■ Your goal: From the line containing "Instruction: Click the Ooma RDM logo" to the end of the records below, both included, every line should be repeated exactly; pictures should be dropped.

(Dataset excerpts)
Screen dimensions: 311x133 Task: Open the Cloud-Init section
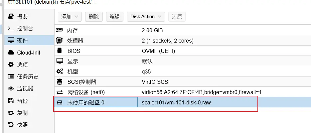coord(28,53)
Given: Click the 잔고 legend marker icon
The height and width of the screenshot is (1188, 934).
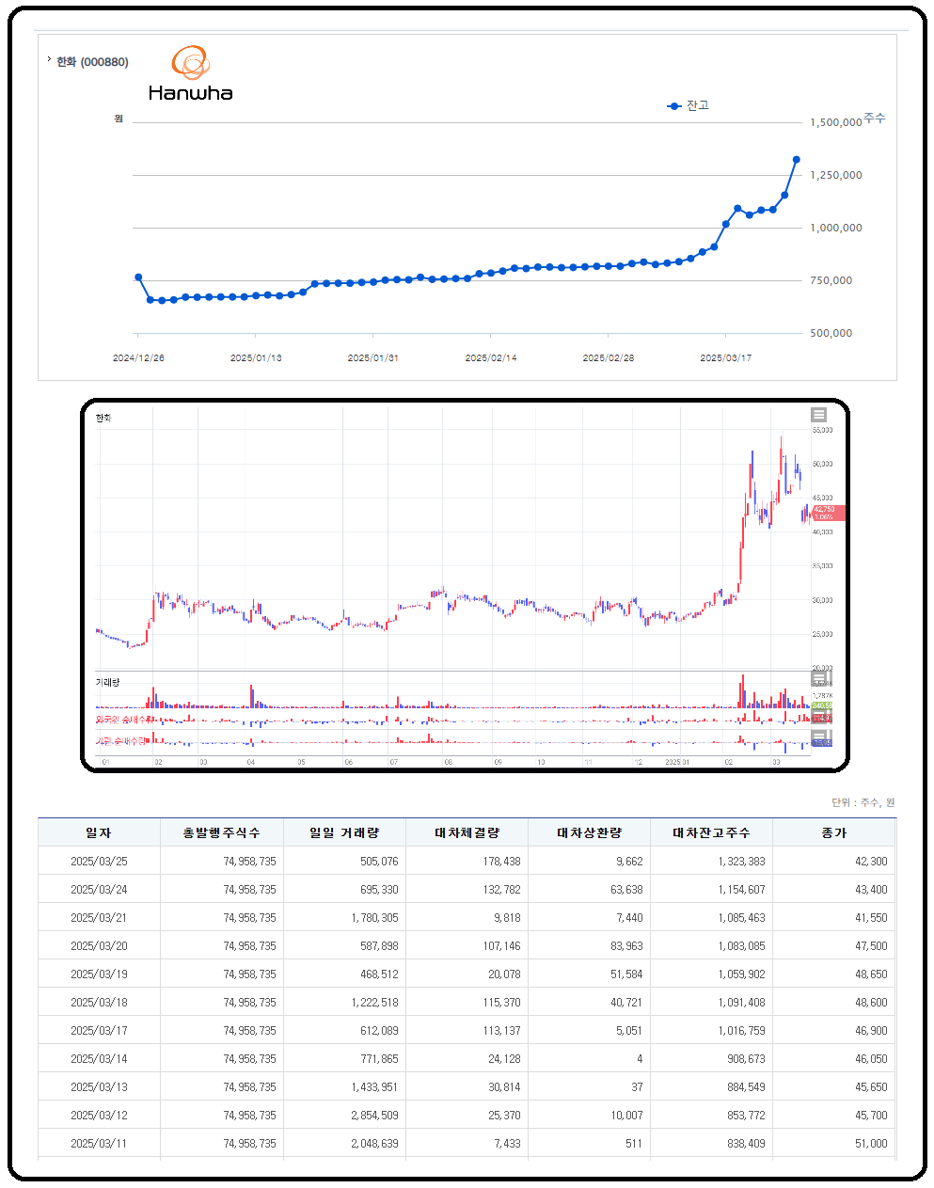Looking at the screenshot, I should (x=673, y=106).
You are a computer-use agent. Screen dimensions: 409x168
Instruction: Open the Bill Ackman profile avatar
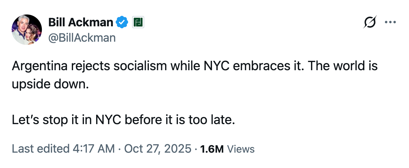pyautogui.click(x=27, y=29)
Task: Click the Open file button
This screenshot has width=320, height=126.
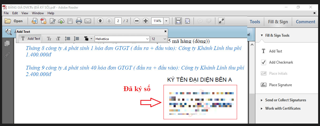Action: pyautogui.click(x=14, y=21)
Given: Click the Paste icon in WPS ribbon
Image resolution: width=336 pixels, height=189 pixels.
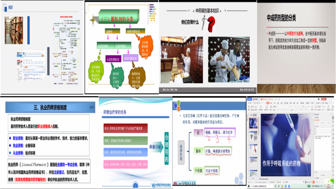Looking at the screenshot, I should pos(249,107).
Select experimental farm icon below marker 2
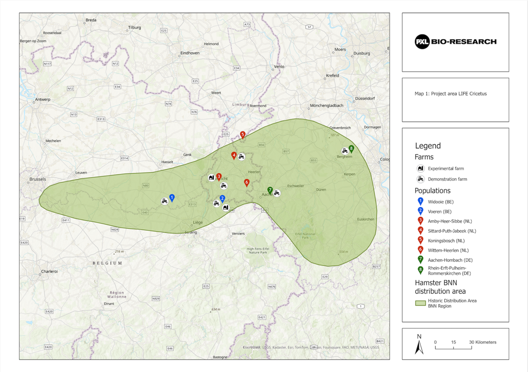528x372 pixels. click(x=226, y=208)
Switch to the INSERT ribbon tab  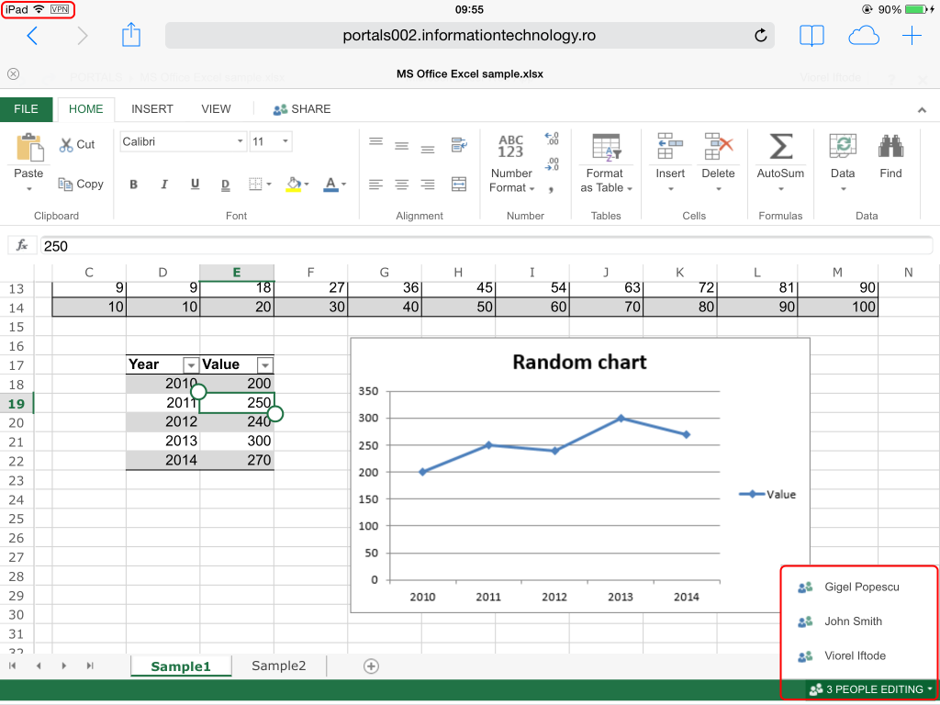pos(152,109)
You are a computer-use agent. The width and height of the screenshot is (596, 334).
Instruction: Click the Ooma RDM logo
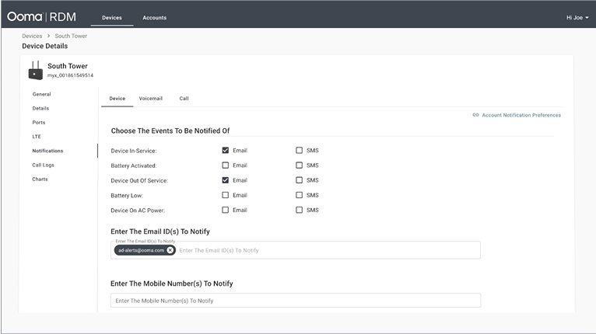coord(44,16)
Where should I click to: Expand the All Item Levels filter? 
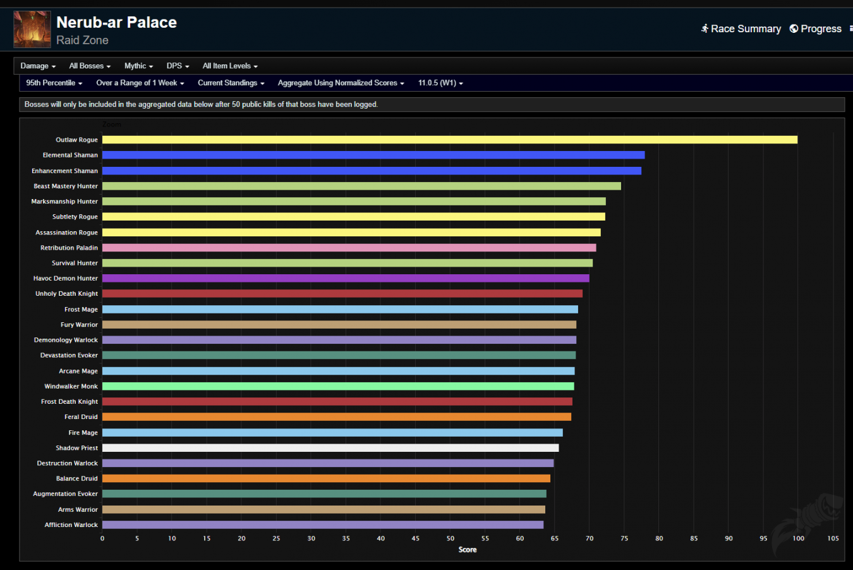pos(230,66)
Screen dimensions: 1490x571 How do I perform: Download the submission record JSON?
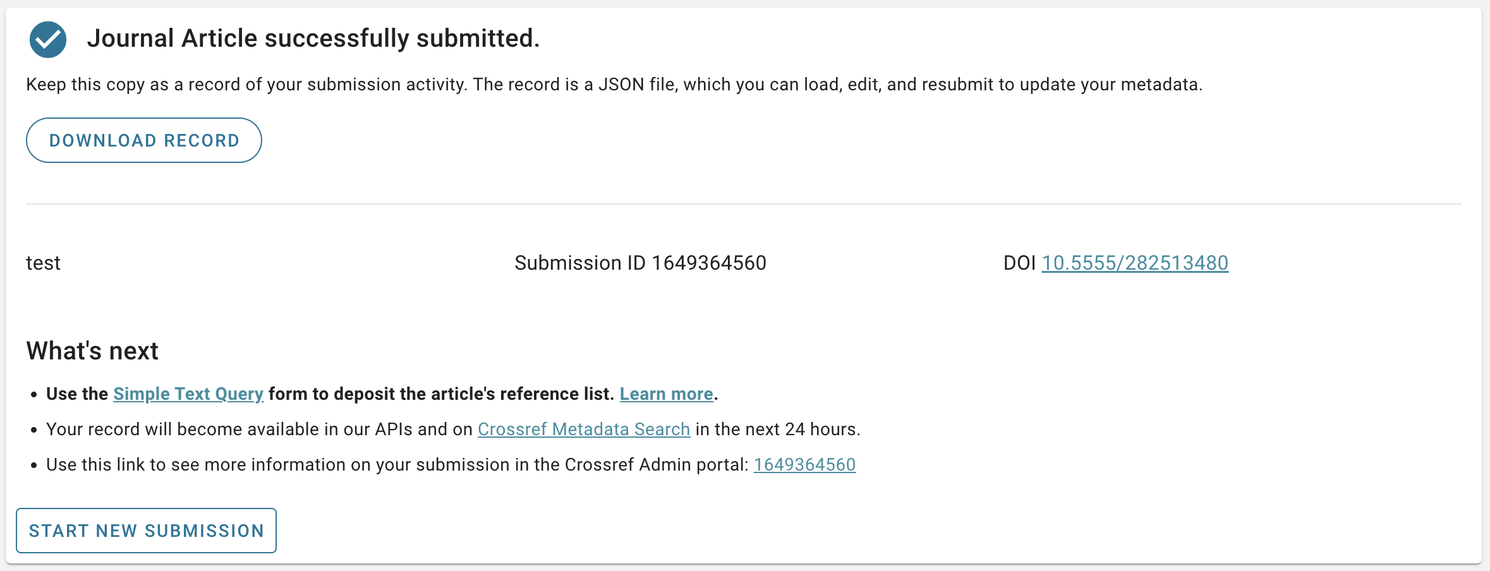tap(144, 140)
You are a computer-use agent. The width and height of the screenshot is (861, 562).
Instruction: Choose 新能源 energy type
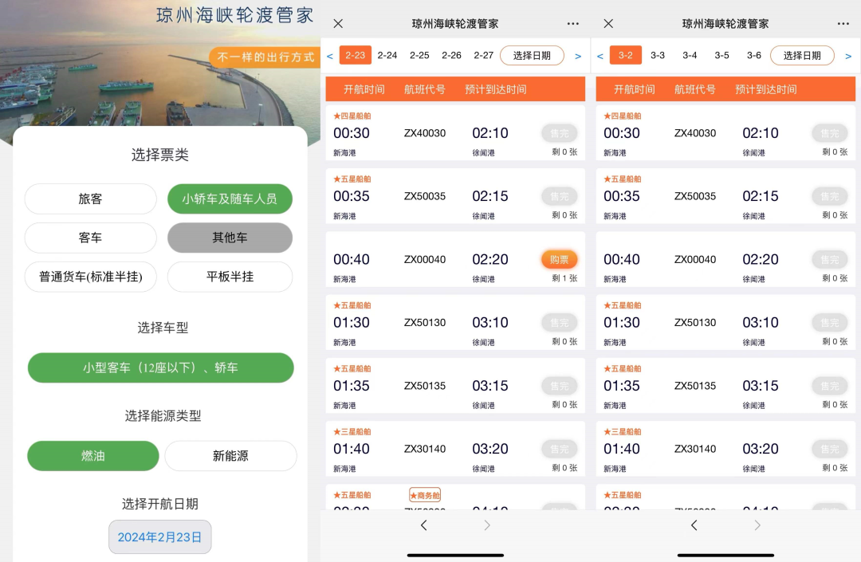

■ Reply:
Instruction: Click the Ooma RDM logo
coord(44,16)
Where should I click to: Expand the All Item Levels filter? 
pos(230,66)
Screen dimensions: 1490x571 How do I perform: Download the submission record JSON?
tap(144, 140)
You are a computer-use agent. The width and height of the screenshot is (861, 562).
Instruction: Choose 新能源 energy type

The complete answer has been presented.